• **TASK GOAL**: The entire set of lines below should be copied exactly.

• **DATA TO PROCESS**:
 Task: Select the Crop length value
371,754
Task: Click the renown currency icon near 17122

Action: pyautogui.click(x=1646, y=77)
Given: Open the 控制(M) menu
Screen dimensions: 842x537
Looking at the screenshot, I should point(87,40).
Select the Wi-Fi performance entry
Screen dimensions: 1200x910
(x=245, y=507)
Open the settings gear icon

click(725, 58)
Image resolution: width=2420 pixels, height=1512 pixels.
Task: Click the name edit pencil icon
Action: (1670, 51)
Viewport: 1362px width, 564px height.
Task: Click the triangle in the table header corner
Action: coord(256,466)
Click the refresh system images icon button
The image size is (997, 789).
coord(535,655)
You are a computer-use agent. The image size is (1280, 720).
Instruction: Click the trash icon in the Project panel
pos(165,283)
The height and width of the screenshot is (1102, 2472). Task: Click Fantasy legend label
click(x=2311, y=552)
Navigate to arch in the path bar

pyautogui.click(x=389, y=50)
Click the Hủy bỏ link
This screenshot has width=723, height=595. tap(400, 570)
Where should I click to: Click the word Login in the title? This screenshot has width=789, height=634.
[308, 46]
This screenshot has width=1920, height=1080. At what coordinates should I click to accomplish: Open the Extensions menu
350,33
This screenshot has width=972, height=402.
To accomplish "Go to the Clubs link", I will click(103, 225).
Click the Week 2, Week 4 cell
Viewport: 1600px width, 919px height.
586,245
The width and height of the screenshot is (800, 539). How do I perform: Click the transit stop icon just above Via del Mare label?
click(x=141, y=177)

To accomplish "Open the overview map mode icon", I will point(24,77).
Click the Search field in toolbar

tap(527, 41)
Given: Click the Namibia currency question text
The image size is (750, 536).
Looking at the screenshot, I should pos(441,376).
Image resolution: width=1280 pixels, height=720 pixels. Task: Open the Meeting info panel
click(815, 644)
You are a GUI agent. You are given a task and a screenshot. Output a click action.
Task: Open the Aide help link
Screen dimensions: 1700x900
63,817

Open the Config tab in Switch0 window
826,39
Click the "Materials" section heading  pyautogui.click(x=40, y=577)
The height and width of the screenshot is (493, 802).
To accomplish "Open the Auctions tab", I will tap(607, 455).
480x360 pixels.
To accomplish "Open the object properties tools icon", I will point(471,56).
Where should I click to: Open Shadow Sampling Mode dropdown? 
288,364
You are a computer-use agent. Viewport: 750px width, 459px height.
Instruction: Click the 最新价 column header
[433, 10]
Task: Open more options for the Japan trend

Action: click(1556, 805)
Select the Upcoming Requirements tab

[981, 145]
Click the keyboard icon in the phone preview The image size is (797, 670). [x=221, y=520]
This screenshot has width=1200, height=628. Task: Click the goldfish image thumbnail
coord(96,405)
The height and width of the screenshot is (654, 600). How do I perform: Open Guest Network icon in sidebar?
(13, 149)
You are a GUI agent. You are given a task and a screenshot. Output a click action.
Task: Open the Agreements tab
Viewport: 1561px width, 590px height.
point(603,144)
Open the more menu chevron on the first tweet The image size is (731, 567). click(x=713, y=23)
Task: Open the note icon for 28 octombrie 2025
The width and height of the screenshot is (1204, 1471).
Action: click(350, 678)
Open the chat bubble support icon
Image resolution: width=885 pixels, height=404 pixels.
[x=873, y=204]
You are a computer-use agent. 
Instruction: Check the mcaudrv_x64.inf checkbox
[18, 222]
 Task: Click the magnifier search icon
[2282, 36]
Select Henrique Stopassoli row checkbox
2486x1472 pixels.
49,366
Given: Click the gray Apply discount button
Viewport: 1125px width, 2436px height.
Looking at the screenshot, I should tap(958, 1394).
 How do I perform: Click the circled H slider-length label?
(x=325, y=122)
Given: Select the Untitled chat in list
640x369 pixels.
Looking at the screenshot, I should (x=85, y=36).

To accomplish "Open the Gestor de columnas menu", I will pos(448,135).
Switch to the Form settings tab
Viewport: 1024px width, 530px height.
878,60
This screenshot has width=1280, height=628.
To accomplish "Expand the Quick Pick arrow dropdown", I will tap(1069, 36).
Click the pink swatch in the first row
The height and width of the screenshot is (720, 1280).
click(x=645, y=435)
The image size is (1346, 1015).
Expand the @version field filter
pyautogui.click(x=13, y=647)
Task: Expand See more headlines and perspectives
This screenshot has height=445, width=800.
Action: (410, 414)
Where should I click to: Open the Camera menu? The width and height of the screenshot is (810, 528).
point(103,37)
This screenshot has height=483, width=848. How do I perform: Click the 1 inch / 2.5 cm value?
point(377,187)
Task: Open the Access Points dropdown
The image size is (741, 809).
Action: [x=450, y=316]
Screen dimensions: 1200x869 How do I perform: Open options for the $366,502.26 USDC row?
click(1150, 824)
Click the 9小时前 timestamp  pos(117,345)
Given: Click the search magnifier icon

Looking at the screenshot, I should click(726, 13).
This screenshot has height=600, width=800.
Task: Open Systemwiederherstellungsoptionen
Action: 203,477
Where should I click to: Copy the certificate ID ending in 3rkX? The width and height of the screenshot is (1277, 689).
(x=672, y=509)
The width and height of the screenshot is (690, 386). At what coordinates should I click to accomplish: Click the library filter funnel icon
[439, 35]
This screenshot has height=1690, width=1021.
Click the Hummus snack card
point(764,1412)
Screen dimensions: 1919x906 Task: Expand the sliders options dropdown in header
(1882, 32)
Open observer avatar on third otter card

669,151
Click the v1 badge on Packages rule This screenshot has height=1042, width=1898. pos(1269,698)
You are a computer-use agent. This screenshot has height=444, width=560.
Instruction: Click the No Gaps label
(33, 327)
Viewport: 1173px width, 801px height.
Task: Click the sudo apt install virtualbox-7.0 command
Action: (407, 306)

• **FINAL ANSWER**:
 Task: Select the Crop length value
371,754
Task: Click the renown currency icon near 17122

Action: pyautogui.click(x=1646, y=77)
Given: Open the 控制(M) menu
Screen dimensions: 842x537
Looking at the screenshot, I should point(87,40).
Select the Wi-Fi performance entry
Screen dimensions: 1200x910
(x=245, y=507)
Open the settings gear icon

click(725, 58)
Image resolution: width=2420 pixels, height=1512 pixels.
Task: Click the name edit pencil icon
Action: (1670, 51)
Viewport: 1362px width, 564px height.
Task: Click the triangle in the table header corner
Action: coord(256,466)
Click the refresh system images icon button
The image size is (997, 789).
coord(535,655)
You are a computer-use agent. The image size is (1280, 720).
Instruction: Click the trash icon in the Project panel
pos(165,283)
The height and width of the screenshot is (1102, 2472). Task: Click Fantasy legend label
click(x=2311, y=552)
Navigate to arch in the path bar

pyautogui.click(x=389, y=50)
Click the Hủy bỏ link
This screenshot has width=723, height=595. tap(400, 570)
Where should I click to: Click the word Login in the title? This screenshot has width=789, height=634.
[308, 46]
This screenshot has width=1920, height=1080. At what coordinates should I click to accomplish: Open the Extensions menu
350,33
This screenshot has width=972, height=402.
To accomplish "Go to the Clubs link", I will click(103, 225).
Click the Week 2, Week 4 cell
Viewport: 1600px width, 919px height.
586,245
The width and height of the screenshot is (800, 539). How do I perform: Click the transit stop icon just above Via del Mare label?
click(x=141, y=177)

To accomplish "Open the overview map mode icon", I will point(24,77).
Click the Search field in toolbar

tap(527, 41)
Given: Click the Namibia currency question text
The image size is (750, 536).
Looking at the screenshot, I should pos(441,376).
Image resolution: width=1280 pixels, height=720 pixels. Task: Open the Meeting info panel
click(815, 644)
You are a GUI agent. You are given a task and a screenshot. Output a click action.
Task: Open the Aide help link
Screen dimensions: 1700x900
63,817

Open the Config tab in Switch0 window
826,39
Click the "Materials" section heading  pyautogui.click(x=40, y=577)
The height and width of the screenshot is (493, 802).
To accomplish "Open the Auctions tab", I will tap(607, 455).
480x360 pixels.
To accomplish "Open the object properties tools icon", I will point(471,56).
Where should I click to: Open Shadow Sampling Mode dropdown? 
288,364
You are a computer-use agent. Viewport: 750px width, 459px height.
Instruction: Click the 最新价 column header
[433, 10]
Task: Open more options for the Japan trend

Action: click(1556, 805)
Select the Upcoming Requirements tab

[981, 145]
Click the keyboard icon in the phone preview The image size is (797, 670). [x=221, y=520]
This screenshot has width=1200, height=628. Task: Click the goldfish image thumbnail
coord(96,405)
The height and width of the screenshot is (654, 600). How do I perform: Open Guest Network icon in sidebar?
(13, 149)
You are a GUI agent. You are given a task and a screenshot. Output a click action.
Task: Open the Agreements tab
Viewport: 1561px width, 590px height.
point(603,144)
Open the more menu chevron on the first tweet The image size is (731, 567). click(x=713, y=23)
Task: Open the note icon for 28 octombrie 2025
The width and height of the screenshot is (1204, 1471).
Action: click(350, 678)
Open the chat bubble support icon
Image resolution: width=885 pixels, height=404 pixels.
[x=873, y=204]
You are a computer-use agent. 
Instruction: Check the mcaudrv_x64.inf checkbox
[18, 222]
 Task: Click the magnifier search icon
[2282, 36]
Select Henrique Stopassoli row checkbox
2486x1472 pixels.
49,366
Given: Click the gray Apply discount button
Viewport: 1125px width, 2436px height.
Looking at the screenshot, I should tap(958, 1394).
 How do I perform: Click the circled H slider-length label?
(x=325, y=122)
Given: Select the Untitled chat in list
640x369 pixels.
Looking at the screenshot, I should (x=85, y=36).

To accomplish "Open the Gestor de columnas menu", I will pos(448,135).
Switch to the Form settings tab
Viewport: 1024px width, 530px height.
878,60
This screenshot has width=1280, height=628.
To accomplish "Expand the Quick Pick arrow dropdown", I will tap(1069, 36).
Click the pink swatch in the first row
The height and width of the screenshot is (720, 1280).
click(x=645, y=435)
The image size is (1346, 1015).
Expand the @version field filter
pyautogui.click(x=13, y=647)
Task: Expand See more headlines and perspectives
This screenshot has height=445, width=800.
Action: (410, 414)
Where should I click to: Open the Camera menu? The width and height of the screenshot is (810, 528).
point(103,37)
This screenshot has height=483, width=848. How do I perform: Click the 1 inch / 2.5 cm value?
point(377,187)
Task: Open the Access Points dropdown
The image size is (741, 809).
Action: [x=450, y=316]
Screen dimensions: 1200x869 How do I perform: Open options for the $366,502.26 USDC row?
click(1150, 824)
Click the 9小时前 timestamp  pos(117,345)
Given: Click the search magnifier icon

Looking at the screenshot, I should click(726, 13).
This screenshot has height=600, width=800.
Task: Open Systemwiederherstellungsoptionen
Action: 203,477
Where should I click to: Copy the certificate ID ending in 3rkX? The width and height of the screenshot is (1277, 689).
(x=672, y=509)
The width and height of the screenshot is (690, 386). At what coordinates should I click to accomplish: Click the library filter funnel icon
[439, 35]
This screenshot has height=1690, width=1021.
Click the Hummus snack card
point(764,1412)
Screen dimensions: 1919x906 Task: Expand the sliders options dropdown in header
(1882, 32)
Open observer avatar on third otter card

669,151
Click the v1 badge on Packages rule This screenshot has height=1042, width=1898. pos(1269,698)
You are a computer-use agent. This screenshot has height=444, width=560.
Instruction: Click the No Gaps label
(33, 327)
Viewport: 1173px width, 801px height.
Task: Click the sudo apt install virtualbox-7.0 command
Action: (407, 306)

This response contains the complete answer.